• Description of the task
Rewrite the material below, swapping "table" for "chart" and leaving everything else untouched.

• Stored records
###
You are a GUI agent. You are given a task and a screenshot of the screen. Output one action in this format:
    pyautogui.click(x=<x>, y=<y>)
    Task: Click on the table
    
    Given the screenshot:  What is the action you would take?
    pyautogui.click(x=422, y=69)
###
• Answer to the exercise
You are a GUI agent. You are given a task and a screenshot of the screen. Output one action in this format:
    pyautogui.click(x=<x>, y=<y>)
    Task: Click on the chart
    
    Given the screenshot:  What is the action you would take?
    pyautogui.click(x=422, y=69)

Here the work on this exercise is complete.